(Collected data)
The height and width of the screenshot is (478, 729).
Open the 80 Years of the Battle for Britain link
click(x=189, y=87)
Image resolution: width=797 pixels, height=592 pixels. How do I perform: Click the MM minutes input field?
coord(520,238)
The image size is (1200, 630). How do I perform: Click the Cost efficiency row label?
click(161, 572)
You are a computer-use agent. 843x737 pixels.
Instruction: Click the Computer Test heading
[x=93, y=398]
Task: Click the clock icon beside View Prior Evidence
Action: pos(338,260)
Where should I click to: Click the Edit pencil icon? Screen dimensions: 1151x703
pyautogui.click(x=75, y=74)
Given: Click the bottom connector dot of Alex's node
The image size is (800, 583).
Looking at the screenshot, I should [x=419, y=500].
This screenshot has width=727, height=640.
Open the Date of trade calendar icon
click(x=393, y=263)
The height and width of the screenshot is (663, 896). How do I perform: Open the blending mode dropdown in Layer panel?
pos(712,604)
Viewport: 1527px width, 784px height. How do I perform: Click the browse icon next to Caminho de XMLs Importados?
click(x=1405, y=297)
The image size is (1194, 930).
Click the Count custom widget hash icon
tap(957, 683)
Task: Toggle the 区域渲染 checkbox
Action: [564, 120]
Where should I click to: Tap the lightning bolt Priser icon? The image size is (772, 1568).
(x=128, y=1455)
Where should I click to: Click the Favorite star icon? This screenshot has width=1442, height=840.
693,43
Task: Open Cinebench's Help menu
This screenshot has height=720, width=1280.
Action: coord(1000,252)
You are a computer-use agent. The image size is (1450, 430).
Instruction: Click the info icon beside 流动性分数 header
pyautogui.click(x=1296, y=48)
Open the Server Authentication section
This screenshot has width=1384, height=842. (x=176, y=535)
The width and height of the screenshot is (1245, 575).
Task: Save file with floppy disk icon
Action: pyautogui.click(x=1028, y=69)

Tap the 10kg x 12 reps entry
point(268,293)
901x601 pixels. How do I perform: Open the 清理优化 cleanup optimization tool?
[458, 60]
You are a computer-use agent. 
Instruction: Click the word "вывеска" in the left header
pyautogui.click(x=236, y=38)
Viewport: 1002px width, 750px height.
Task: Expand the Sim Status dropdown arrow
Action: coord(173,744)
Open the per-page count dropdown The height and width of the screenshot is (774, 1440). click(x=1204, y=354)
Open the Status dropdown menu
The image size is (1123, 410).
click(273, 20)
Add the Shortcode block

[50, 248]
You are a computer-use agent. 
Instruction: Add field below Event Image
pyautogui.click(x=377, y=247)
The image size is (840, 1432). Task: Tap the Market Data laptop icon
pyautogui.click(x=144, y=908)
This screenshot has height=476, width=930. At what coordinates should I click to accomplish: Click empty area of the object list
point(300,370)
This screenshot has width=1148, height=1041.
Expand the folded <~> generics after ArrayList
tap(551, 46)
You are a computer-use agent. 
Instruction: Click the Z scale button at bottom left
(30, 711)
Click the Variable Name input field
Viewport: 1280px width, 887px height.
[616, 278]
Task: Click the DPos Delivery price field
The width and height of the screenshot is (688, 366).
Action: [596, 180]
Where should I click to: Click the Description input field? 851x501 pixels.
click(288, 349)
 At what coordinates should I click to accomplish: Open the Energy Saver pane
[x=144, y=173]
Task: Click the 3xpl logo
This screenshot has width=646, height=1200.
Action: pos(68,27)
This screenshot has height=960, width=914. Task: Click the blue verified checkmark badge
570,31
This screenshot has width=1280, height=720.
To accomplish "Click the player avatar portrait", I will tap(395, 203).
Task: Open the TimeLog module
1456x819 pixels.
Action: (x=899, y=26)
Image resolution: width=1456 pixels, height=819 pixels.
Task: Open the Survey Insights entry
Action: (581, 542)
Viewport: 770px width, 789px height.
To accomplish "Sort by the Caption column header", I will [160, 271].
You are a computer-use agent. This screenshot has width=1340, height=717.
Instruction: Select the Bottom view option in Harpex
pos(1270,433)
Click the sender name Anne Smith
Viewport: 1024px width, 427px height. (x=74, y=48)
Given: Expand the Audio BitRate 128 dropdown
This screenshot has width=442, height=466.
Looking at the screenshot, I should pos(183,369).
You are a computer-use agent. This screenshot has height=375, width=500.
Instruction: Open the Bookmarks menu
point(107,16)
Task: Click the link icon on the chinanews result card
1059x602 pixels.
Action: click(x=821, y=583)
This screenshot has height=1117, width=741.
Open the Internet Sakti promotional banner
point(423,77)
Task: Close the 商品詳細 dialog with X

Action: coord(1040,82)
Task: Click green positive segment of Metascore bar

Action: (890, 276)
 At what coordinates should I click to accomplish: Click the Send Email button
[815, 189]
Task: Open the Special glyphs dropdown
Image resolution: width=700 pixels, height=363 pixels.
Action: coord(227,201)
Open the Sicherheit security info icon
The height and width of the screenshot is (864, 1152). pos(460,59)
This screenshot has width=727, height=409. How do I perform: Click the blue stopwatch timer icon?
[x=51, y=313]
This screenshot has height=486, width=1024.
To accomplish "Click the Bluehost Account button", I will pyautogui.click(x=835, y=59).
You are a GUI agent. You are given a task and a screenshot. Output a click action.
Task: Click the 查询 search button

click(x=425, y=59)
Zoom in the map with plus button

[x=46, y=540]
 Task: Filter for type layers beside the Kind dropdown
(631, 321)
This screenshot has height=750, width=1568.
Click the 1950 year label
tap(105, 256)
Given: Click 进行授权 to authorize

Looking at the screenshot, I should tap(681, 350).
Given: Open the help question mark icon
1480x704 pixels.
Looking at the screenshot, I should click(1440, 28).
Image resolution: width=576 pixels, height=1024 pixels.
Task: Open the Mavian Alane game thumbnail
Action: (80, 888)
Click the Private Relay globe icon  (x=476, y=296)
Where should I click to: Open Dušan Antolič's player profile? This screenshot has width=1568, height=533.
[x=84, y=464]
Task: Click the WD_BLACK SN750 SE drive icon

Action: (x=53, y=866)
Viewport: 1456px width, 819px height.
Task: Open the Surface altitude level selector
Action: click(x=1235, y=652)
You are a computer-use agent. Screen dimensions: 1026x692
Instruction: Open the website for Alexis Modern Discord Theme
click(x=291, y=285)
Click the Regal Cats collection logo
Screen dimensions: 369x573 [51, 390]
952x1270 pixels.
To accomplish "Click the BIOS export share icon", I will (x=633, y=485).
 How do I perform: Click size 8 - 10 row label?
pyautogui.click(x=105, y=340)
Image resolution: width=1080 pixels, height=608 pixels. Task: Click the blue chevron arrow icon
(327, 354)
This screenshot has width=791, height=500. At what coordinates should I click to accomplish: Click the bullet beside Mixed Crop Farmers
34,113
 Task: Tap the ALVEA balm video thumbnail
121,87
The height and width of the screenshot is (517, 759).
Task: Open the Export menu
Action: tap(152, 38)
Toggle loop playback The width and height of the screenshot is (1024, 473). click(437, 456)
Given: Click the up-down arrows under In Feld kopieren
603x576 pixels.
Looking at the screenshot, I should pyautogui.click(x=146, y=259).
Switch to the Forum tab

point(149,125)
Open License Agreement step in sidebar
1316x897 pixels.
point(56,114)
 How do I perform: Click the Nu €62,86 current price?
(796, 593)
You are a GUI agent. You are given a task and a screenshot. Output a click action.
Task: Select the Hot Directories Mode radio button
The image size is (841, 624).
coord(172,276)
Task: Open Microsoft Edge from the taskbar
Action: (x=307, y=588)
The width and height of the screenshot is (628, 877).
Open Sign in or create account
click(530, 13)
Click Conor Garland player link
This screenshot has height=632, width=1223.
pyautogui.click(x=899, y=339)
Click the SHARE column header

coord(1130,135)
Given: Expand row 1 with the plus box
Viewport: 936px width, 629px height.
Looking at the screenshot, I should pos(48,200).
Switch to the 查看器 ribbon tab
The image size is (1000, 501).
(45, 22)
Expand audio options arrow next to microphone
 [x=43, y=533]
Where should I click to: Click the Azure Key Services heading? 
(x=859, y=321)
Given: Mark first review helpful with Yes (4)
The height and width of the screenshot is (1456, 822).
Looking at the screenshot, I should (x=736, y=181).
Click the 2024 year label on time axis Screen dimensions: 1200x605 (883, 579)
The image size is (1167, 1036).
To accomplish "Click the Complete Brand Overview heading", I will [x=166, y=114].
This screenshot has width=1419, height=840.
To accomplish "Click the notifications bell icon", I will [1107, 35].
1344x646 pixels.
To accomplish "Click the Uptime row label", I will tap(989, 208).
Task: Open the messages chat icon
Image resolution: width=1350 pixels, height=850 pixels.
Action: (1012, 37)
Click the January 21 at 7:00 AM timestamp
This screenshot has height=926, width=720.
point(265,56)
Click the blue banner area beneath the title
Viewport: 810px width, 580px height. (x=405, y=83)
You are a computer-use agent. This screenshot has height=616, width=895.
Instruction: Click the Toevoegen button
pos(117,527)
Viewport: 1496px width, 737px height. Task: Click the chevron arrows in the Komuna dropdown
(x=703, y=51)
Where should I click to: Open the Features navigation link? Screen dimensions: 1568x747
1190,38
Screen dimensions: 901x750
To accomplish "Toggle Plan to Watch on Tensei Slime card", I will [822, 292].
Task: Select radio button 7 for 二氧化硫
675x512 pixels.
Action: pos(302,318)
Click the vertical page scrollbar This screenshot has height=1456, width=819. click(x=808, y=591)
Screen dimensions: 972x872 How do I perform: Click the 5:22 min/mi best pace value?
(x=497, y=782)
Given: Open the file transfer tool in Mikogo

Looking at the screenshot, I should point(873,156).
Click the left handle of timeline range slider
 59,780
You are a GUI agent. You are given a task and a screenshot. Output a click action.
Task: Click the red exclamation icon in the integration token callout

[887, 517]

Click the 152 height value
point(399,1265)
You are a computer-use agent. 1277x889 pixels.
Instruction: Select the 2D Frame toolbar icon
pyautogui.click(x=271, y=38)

## EXERCISE
Please output the exact lines of the records above, beginning with the first and stopping after the line that holds "This screenshot has width=727, height=640.", and nothing else.

## RESULT OF THE EXERCISE
The height and width of the screenshot is (478, 729).
Open the 80 Years of the Battle for Britain link
click(x=189, y=87)
Image resolution: width=797 pixels, height=592 pixels. How do I perform: Click the MM minutes input field?
coord(520,238)
The image size is (1200, 630). How do I perform: Click the Cost efficiency row label?
click(161, 572)
You are a computer-use agent. 843x737 pixels.
Instruction: Click the Computer Test heading
[x=93, y=398]
Task: Click the clock icon beside View Prior Evidence
Action: pos(338,260)
Where should I click to: Click the Edit pencil icon? Screen dimensions: 1151x703
pyautogui.click(x=75, y=74)
Given: Click the bottom connector dot of Alex's node
The image size is (800, 583).
Looking at the screenshot, I should [x=419, y=500].
This screenshot has width=727, height=640.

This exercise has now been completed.